Jorge Montt Glacier is a tidewater glacier located in the Aisén Region of Chile, south of the town of Caleta Tortel. It lies at the north end of the Southern Patagonian Ice Field, within Bernardo O'Higgins National Park. The mouth of Pascua River is located in the vicinity of the glacier calving front.

The total drainage area of the glacier is about 510 km2. The glacier's ice is thinning most at low elevations, where air temperature is the highest. Ice thinning between 1975 and 2000 averaged 3.3 m per year over the entire glacier, and reached 18 m per year at the lowest elevations. The glacier calving front experienced a major retreat of 8.5 km in those 25 years as a result of rapid thinning.
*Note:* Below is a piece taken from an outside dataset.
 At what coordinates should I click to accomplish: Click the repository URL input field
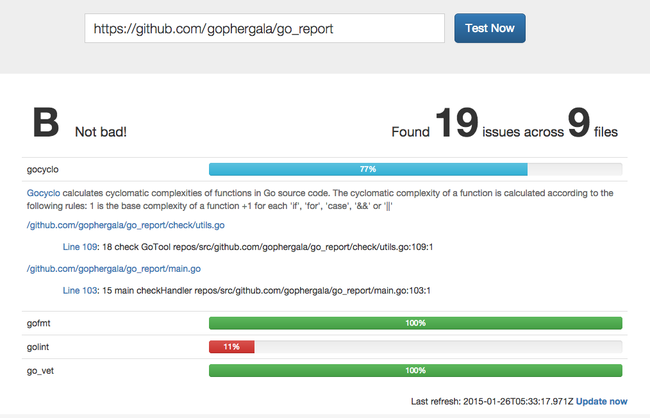click(x=264, y=29)
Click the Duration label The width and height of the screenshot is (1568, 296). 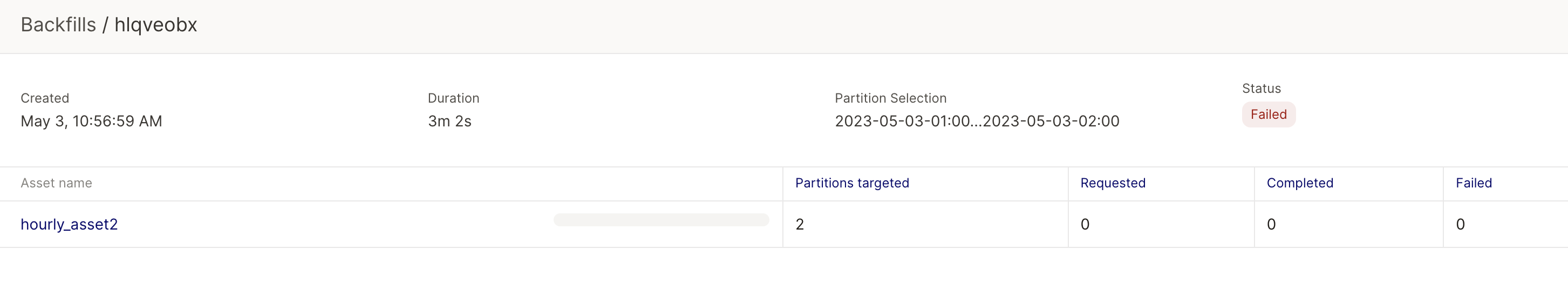[x=453, y=98]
The glacier calves off icebergs into the Baker Channel.

In 2000, NASA wrote:
Conventional topographic data from the 1970s and 1990s were compared with data from NASA's February 2000 Shuttle Radar Topography Mission to measure changes in the volumes of the 63 largest glaciers in the region over time. The researchers concluded the thinning rate of the Patagonia Icefields more than doubled during the period from 1995 through 2000 versus the period from 1975 to 2000.
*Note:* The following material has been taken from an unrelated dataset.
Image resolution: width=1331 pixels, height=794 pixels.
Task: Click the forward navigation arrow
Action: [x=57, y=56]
In December 2011, a new study was published. "The study was presented by glaciologist and CECs researcher Andrés Rivera, who focused his investigation on changes in the glacier between February 2010 and January 2011. Using a series of 1,445 photos taken throughout this period, scientists found that the glacier shrank roughly 82 feet each day, receding more than half a mile in the course of the year."
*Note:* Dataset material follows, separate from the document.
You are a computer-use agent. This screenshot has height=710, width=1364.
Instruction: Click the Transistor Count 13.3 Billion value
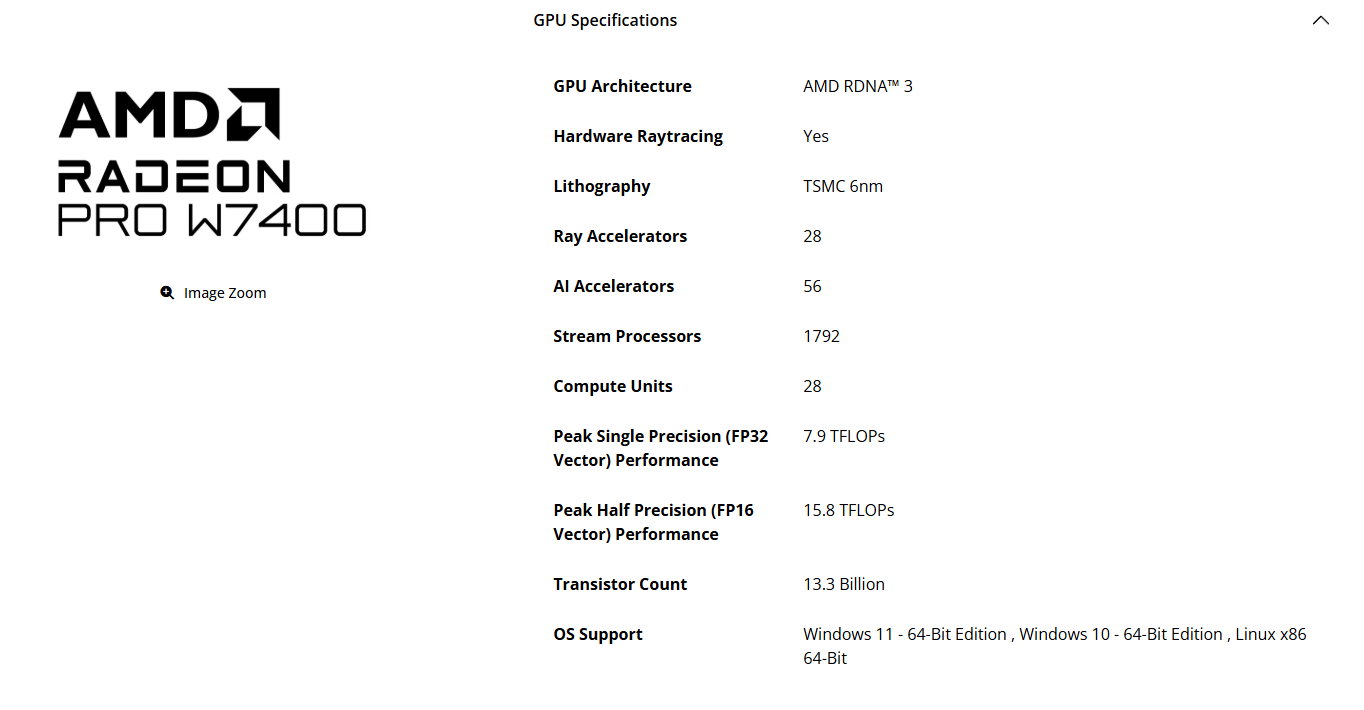(843, 584)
Rivera's study showed the glacier's unique rate of retreat was primarily a function of the fjord's peculiar bathymetry; secondarily a result of a warming climate. In 2010 remnants of nothofagus (southern beech) were discovered and later dated, "yielding burial ages between 460
and 250 cal yrs BP." According to Rivera: "The tree-ring results suggest the area was covered by an old-growth forest dominated by Nothofagus betuloides ("coigue de Magallanes" – Magellanic southern beech) with individuals of average age close to 150 years, co-existing for almost 300 years (total chronology length). The radiocarbon ages of between 250 and 450 years BP from two of the sampled trees suggest that the tree ring samples were taken from a mature forest that was destroyed by the advance of Glaciar Jorge Montt during the LIA period."